=== GELESENES ANWENDEN ===
#1 Beantworten Sie die folgenden Fragen zum Textauszug über die Maskenpflicht in Kliniken:
(a) In welcher Klinik gilt eine generelle Maskenpflicht in der Patientenversorgung?
(b) Auf welche Bereiche ist die Maskenpflicht am Klinikum Darmstadt beschränkt?
(c) Was empfiehlt die Hessische Krankenhausgesellschaft?
#2 Schreiben Sie aus dem Textauszug über die Maskenpflicht den Abschnitt von „Genau beobachten, je“ bis „sie auf Anfrage.“ wortgetreu ab.

In der Uniklinik Frankfurt besteht eine generelle Maskenpflicht in der Patientenversorgung. Diese diene dem Patientenschutz, insbesondere aber dazu, "umfangreiche Personalausfälle zu vermeiden und so kontinuierlich eine vollumfängliche Patientenversorgung gewährleisten zu können", schreibt die Klinik auf Anfrage.
Klinik: Beobachten Entwicklung genau
Am Klinikum Frankfurt Höchst müssen Besuchende FFP2-Masken tragen, am Klinikum Darmstadt ist die Maskenpflicht "auf gefährdete Bereiche" wie die Onkologie oder die Intensivstation beschränkt. Das Haus beobachte die Entwicklung der Fallzahlen genau und bespreche sich wöchentlich, teilt die Klinik mit. Eine generelle Maskenpflicht werde eingeführt, wenn es zu vermehrten Infektionsfällen und schweren Verläufen auch auf anderen Stationen komme.
Genau beobachten, je nach örtlicher Infektionslage entscheiden - das empfiehlt auch die Hessische Krankenhausgesellschaft: "Mit der nötigen Weitsicht, aber auch mit dem entsprechenden Verantwortungsbewusstsein und der Notwendigkeit sollte auf eine Maskenpflicht wieder verwiesen werden", schreibt sie auf Anfrage.

=== ÜBUNGSDATEN ===
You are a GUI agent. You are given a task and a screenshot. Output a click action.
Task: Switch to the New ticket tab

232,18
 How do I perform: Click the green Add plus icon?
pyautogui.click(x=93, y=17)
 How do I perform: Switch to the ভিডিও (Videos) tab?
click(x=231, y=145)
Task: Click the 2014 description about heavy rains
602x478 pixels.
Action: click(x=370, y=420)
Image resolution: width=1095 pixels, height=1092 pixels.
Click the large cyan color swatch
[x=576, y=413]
--
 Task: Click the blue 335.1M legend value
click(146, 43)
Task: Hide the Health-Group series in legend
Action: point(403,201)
* * *
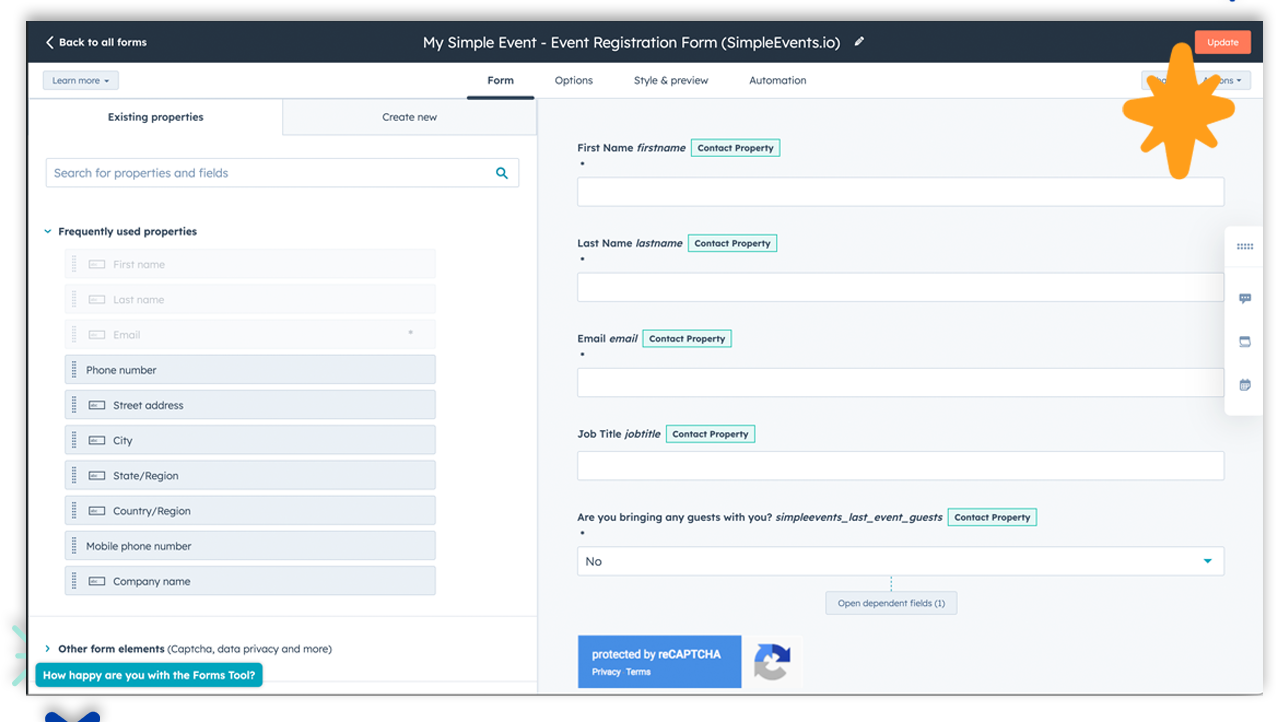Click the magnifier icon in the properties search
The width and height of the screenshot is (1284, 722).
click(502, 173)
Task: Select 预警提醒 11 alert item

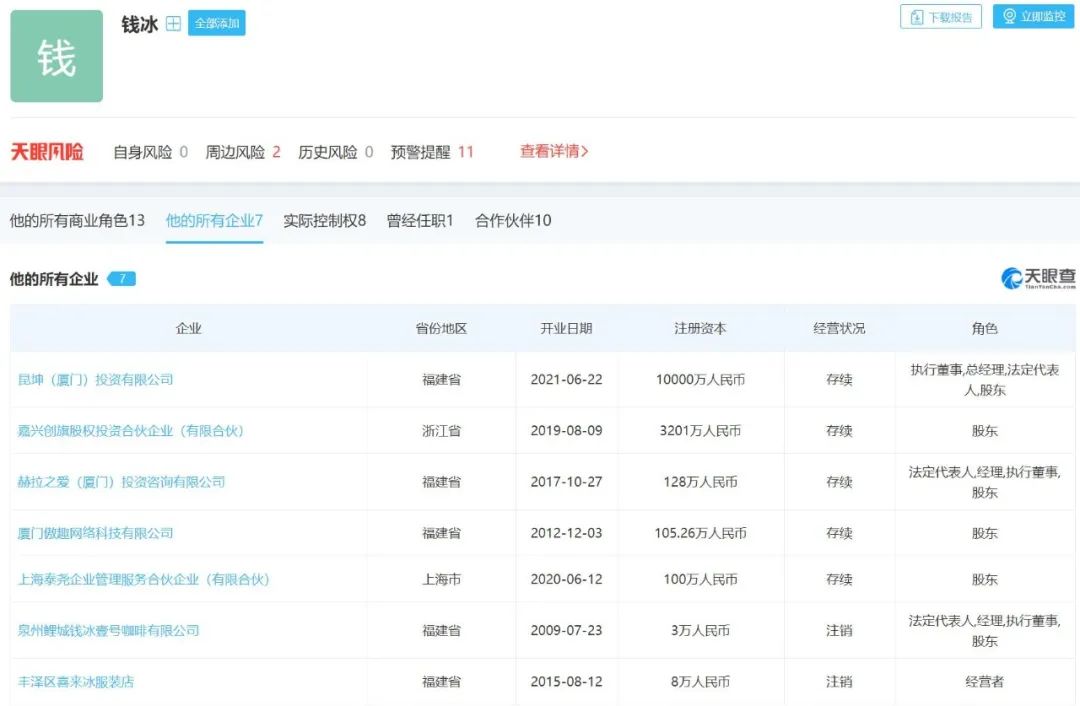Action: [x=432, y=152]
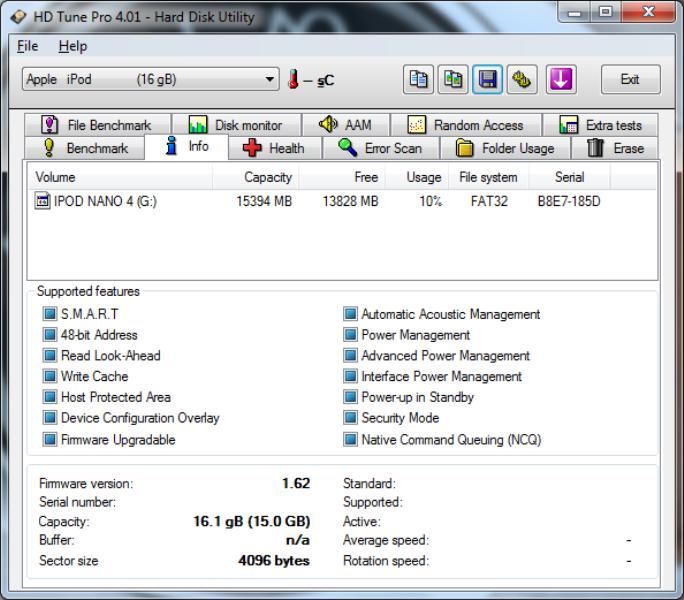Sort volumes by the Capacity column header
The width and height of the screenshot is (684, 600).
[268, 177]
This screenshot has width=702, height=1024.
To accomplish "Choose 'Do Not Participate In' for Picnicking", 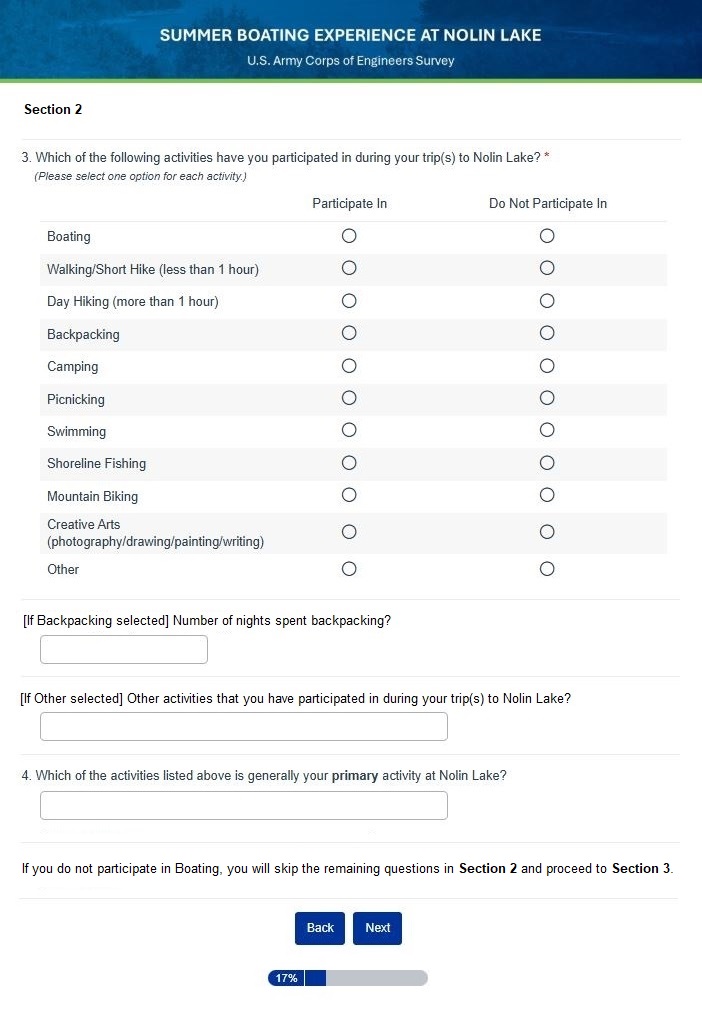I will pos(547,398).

=== LÖSUNGEN ===
#1
(a) In der Uniklinik Frankfurt.
(b) Auf gefährdete Bereiche wie die Onkologie oder die Intensivstation.
(c) Die Entwicklung genau zu beobachten und je nach örtlicher Infektionslage zu entscheiden.

#2
Genau beobachten, je nach örtlicher Infektionslage entscheiden - das empfiehlt auch die Hessische Krankenhausgesellschaft: "Mit der nötigen Weitsicht, aber auch mit dem entsprechenden Verantwortungsbewusstsein und der Notwendigkeit sollte auf eine Maskenpflicht wieder verwiesen werden", schreibt sie auf Anfrage.